The study has some limitations. First, only a limited number (22) of no-censor data was presented. Cox regression can process the deleted data with different survival time distributions, but the results will be biased because of the deletion. Therefore, better results need a more extensive study. Secondly, initial N-stage or T-stage were not analyzed in the current study. Higher T-stage and N-stage contribute to the occurrence of BM, mentioned in the study by A Bajard et al. [13], a study by Chen Allen M et al. [20], and a study by Hubbs JL et al. [22].
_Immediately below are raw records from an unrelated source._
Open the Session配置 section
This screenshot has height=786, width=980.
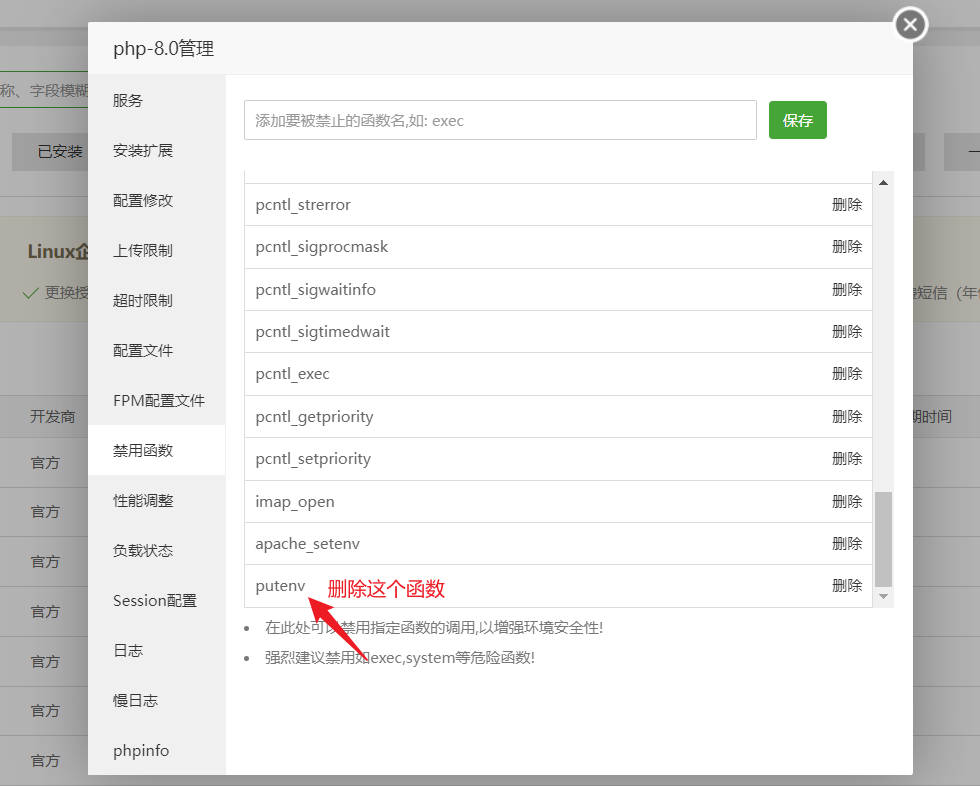click(153, 600)
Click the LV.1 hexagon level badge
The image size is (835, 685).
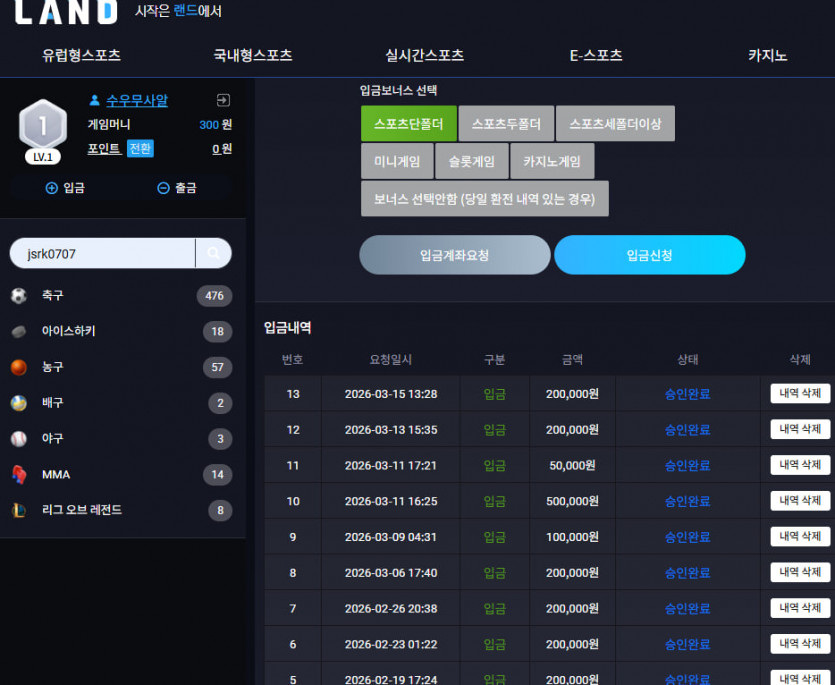click(43, 131)
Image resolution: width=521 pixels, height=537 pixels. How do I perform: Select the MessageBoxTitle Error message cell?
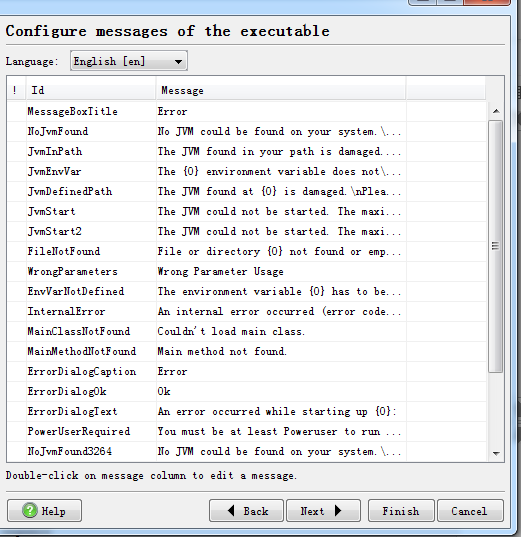281,112
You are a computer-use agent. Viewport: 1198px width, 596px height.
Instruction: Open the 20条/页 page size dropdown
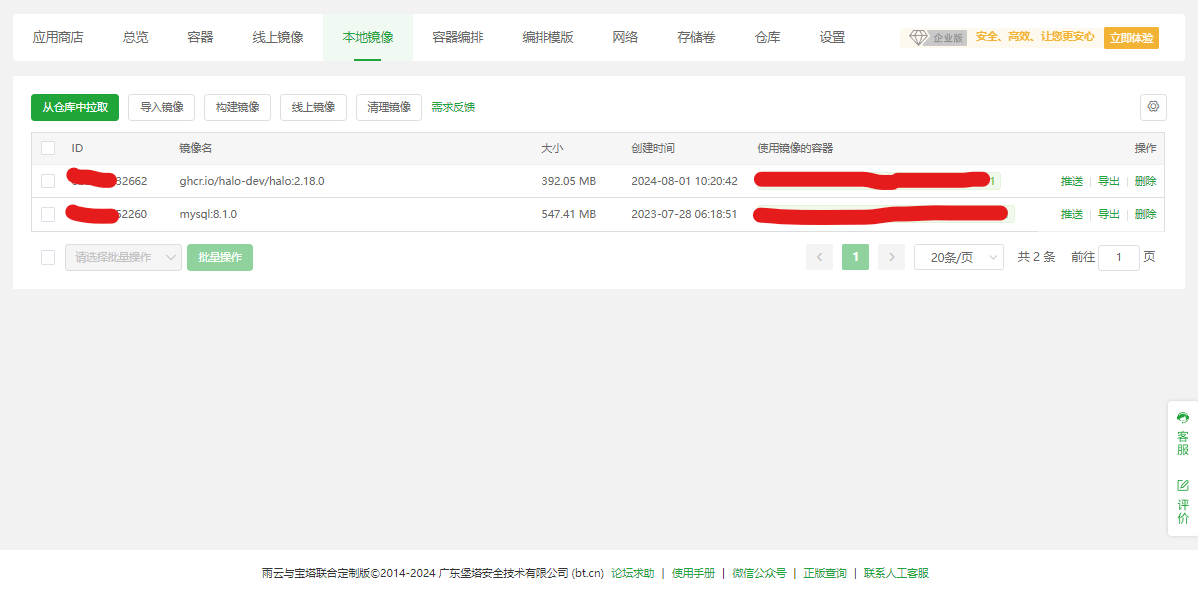coord(957,257)
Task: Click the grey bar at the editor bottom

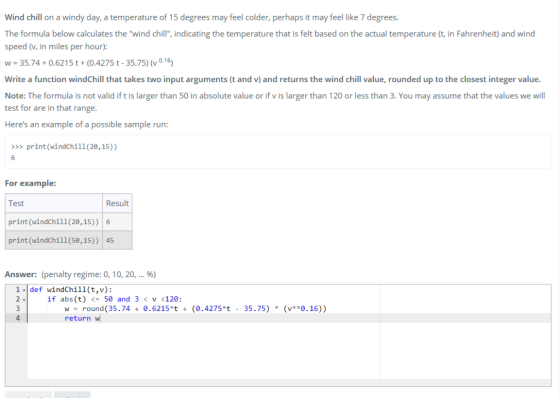Action: (x=278, y=383)
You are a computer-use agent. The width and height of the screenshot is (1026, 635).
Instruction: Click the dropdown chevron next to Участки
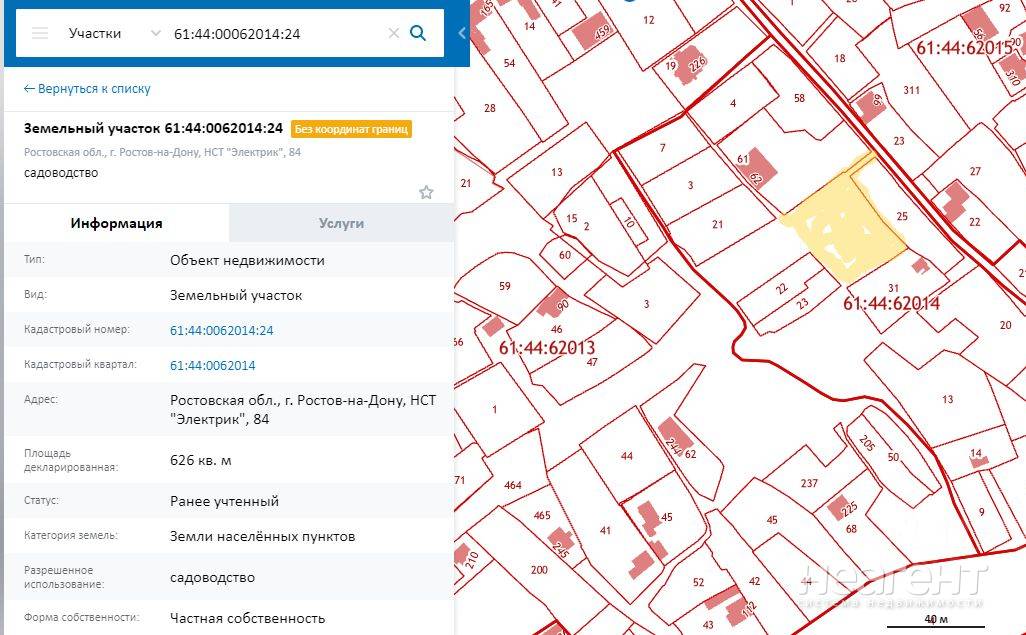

Last but not least, the specific treatment was not collected in this study. Although a previous study found that no aspect of treatment plays a role in the frequency of NSCLC [13], the early treatment may help inhibit brain metastases. For example, neoadjuvant modality was mentioned as a significant factor in the study by Chen Allen M et al. [20], and one retrospective data suggested a potential role for gefitinib and erlotinib in advanced NSCLC patients with brain metastases which have failed to respond to radiotherapy and patients with EGFR mutations [23].

Conclusions

We found that the incidence of BM in patients with lung cancer is related to histological type (SCC was protection factor), age≥62, and location of the lung cancer. According to the Cox regression univariate analysis, other parameters, such as gender, tumor size, LA level at the first visit, did not have a role in BM-free survival in these patients. The study needs larger data to find out the reasons for the difference of the factors to BM with previous studies.